Open Innovation in Children’s Mental Health: A Call for Collective Investment in Shared Success
It’s fashionable – almost de rigueur – these days for public services to outfit themselves as innovators. A case in point: the 2018 Annual Conference of Children’s Mental Health Ontario (CMHO) advertised over fourty keynote addresses and workshops on “Innovations in Service Delivery.” That’s a lot of innovation!
In the private sector, innovation is a risky business. It’s estimated 96% of all innovations do not return their capital costs and 66% of new products fail within two years. Public sector service may realize greater success, but only if it plays to its strengths: a broad commitment to the common good and institutional norms that promote sharing and cooperation over ownership and competition.

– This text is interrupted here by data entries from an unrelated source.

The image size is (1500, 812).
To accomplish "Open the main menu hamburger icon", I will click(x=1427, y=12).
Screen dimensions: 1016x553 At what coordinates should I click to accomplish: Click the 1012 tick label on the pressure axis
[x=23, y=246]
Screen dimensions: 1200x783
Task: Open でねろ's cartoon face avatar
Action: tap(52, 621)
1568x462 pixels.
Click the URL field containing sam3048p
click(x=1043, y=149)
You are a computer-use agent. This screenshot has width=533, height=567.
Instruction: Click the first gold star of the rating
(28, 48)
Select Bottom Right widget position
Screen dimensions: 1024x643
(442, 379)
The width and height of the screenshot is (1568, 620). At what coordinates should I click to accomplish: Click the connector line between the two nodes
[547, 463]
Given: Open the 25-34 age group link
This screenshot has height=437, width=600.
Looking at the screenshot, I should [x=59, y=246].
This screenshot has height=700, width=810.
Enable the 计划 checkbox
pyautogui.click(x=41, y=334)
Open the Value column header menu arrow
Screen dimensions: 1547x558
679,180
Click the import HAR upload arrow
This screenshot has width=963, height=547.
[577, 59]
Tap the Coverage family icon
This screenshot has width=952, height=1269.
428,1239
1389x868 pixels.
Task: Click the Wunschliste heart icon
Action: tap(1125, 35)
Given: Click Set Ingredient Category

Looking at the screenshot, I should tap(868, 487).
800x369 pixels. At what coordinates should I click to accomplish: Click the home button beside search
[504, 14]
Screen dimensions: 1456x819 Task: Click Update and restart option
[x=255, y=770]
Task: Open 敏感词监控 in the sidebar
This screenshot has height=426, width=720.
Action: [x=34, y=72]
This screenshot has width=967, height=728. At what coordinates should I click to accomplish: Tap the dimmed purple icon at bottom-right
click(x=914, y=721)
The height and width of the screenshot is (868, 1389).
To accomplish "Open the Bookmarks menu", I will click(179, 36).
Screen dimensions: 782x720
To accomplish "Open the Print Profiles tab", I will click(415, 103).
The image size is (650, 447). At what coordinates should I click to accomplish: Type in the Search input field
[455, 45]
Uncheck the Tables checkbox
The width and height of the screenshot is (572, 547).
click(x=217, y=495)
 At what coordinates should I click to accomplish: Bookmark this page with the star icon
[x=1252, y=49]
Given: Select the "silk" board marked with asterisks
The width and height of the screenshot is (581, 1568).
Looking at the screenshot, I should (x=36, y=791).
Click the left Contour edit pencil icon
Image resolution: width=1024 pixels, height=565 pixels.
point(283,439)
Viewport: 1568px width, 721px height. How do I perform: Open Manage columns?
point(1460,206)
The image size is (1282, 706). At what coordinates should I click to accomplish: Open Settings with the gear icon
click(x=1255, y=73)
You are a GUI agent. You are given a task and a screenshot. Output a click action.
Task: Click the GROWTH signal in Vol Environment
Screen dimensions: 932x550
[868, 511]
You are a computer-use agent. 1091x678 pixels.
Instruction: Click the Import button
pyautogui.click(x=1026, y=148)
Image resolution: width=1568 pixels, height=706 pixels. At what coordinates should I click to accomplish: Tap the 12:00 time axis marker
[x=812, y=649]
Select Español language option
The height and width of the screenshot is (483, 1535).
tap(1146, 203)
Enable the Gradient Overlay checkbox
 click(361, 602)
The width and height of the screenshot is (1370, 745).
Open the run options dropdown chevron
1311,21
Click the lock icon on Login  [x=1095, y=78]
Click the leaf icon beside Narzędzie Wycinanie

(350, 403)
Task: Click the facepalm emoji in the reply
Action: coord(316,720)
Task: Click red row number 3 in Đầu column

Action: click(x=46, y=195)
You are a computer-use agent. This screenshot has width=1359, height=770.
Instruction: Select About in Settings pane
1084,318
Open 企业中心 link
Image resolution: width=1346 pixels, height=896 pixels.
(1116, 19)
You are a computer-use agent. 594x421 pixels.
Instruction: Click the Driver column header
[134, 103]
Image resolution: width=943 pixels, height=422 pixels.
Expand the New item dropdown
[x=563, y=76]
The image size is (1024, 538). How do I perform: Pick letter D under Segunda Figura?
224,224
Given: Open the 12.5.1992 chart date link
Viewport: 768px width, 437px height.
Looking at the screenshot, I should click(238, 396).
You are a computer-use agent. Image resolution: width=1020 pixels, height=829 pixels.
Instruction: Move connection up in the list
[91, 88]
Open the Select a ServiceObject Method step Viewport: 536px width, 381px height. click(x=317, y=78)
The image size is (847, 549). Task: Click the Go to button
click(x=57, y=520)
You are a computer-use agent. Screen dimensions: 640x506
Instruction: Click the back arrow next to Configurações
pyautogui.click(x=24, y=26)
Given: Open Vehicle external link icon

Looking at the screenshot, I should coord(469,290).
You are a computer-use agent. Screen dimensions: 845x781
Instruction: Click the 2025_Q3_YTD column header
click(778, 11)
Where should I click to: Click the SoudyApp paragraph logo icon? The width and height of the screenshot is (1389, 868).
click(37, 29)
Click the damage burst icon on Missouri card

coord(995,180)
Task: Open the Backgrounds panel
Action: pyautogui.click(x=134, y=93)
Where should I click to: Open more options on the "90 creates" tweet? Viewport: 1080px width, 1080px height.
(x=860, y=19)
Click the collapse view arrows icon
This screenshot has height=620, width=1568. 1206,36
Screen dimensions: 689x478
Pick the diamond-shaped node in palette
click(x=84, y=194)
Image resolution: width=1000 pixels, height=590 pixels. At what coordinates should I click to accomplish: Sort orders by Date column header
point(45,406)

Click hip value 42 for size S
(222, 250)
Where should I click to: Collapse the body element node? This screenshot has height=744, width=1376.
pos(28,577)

The contest between two cultures – promoting the common good versus maximizing shareholder value – hasn’t been going well for public service or the public south of the border. In Ontario, another cycle of transferring huge amounts of wealth to for-profit corporations is underway, as the provincial government schemes to privatize health care (Toronto Star, January 9, 2019).
Public sector service will need to be smart – even scientific – as it goes about its business. The foundations of service science were laid barely a decade ago; their application in the public sector is more recent still. Alongside these developments, researchers have developed a theory of open innovation – first in manufactured goods and commercial services and later in government and not-for-profit services. Open innovation is the only way for public service to sustain itself.
A principled approach to service innovation values openness and commits to engagement, collaboration, accountability, and sustainability. Theory and research suggest that values-driven approaches to service innovation need to prevail in the public sector and supersede today’s concoctions of dirty data and paint-by-numbers analyses.
Key Performance Indicators, Strategic Dashboards, and the like will undoubtedly help us in the future. Today, children’s mental health services need to demonstrate their commitment to the values of open innovation, before it’s too late.